Question: Is funding for computer vision increasing?
Funding is always a problem, because the competition for Government funds is fierce. Money for my own lab comes from the Government, although we also receive corporate assistance. Funding for computer vision is generally increasing, since most now realize the importance of this field. But more and faster progress would be made if there is more funding available.
Question: Are there any objects that a computer vision system is incapable of recognizing?
Computers cannot yet recognize all objects, and they cannot match the subtlety of human vision. For instance, they cannot differentiate between a BMW X3 and a BMW X5. But the number of objects that computers can quickly recognize is rapidly increasing.
Question: How long before a computer vision system fully matches the capabilities of the human visual system?
I'm optimistic that computer systems could come close to human systems within the next several decades. I would like to see this development within the next 20 years. Given Moore's law, we are now primarily limited by suboptimal algorithms and insufficient funding.
Question: When computer vision systems match the dexterity of human visual systems, will that indicate that human level AI is near?
The answer is a partial Yes. Vision is one of the most important component of human intelligence.

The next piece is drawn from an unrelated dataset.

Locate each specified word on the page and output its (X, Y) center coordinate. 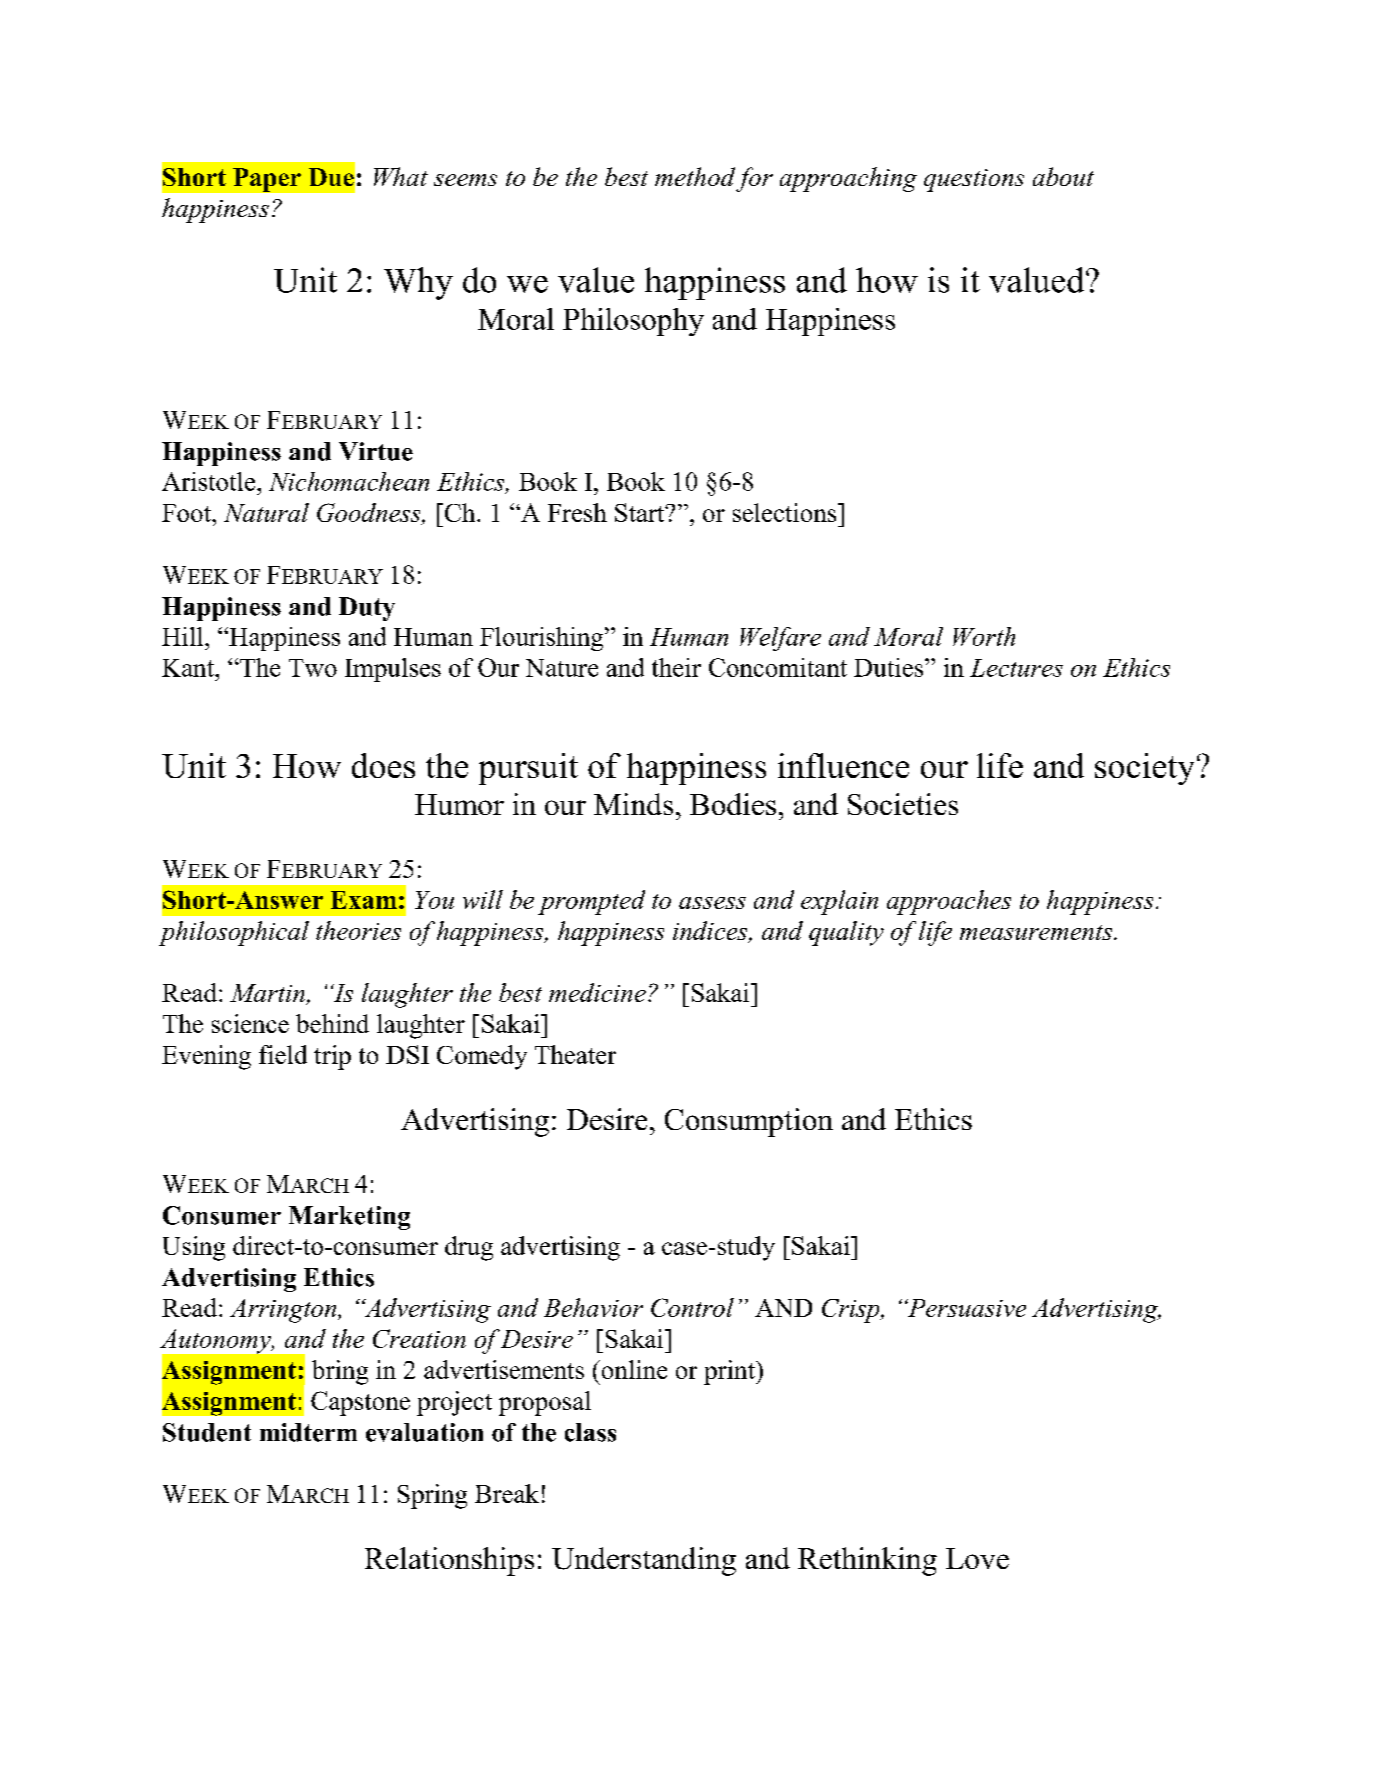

So solving computer vision is a big part of solving AI. I am encouraged by the steady progress that I see my colleagues in the AI field making.
Question: How much progress do you expect from the computer vision field within the next decade?
With sufficient funding, I hope vision systems in 2022 should be able to quickly recognize virtually any object. Having this capability could lead to breakthroughs in the field of robotics and AI in general. Progress in the field of computer vision should match or even exceed the progress made during the past decade.